MILAN, Nov 18 (Reuters) – Italy’s second-largest lender UniCredit (CRDI.MI) will give its employees in Germany a bonus of two,500 euros ($2,594) to compensate for rising inflation, a duplicate of an inside memo seen by Reuters and confirmed by a spokesperson confirmed.
Trainees will obtain a bonus of as much as 1,250 euros, relying on the time they labored for the financial institution, the memo confirmed.

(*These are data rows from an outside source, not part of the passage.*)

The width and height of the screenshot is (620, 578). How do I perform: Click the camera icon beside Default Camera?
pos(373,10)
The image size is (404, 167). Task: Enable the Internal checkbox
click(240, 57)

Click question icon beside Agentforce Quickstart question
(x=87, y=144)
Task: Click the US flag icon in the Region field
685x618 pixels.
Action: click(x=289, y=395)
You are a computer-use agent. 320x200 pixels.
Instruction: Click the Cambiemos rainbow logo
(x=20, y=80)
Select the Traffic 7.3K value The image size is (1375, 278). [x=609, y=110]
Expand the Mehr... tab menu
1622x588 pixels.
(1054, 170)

The bonuses are exempt from tax in addition to social safety fees and shall be paid out in December, it added.
“You … expertise it on the grocery store checkout or the petrol station: inflation is making our lives dearer,” the memo stated, including the bonus’s objective was to “make a contribution” with out aiming to cowl further prices.
Underneath a 3rd bundle of inflation reduction measures costing in combination greater than 65 billion euros, Germany introduced in September that employers will pay out tax-free bonuses to employees of as much as 3,000 euros every till the tip of 2024.
Round half of German firms are anticipated to pay out bonuses beneath the scheme, a survey of 142 corporations by consultancy WTW confirmed this week.
Italy final week permitted the same measure as a part of a 9 billion euro support bundle which can come into pressure within the subsequent few days. Rome will forego taxation on fringe advantages paid to workers this yr for as much as 3,000 euros per employee.
UniCredit had roughly 14,000 workers in Germany as of end-September, its web site confirmed, making it its second greatest market after Italy the place it employs almost 35,000 individuals.($1 = 0.9637 euros)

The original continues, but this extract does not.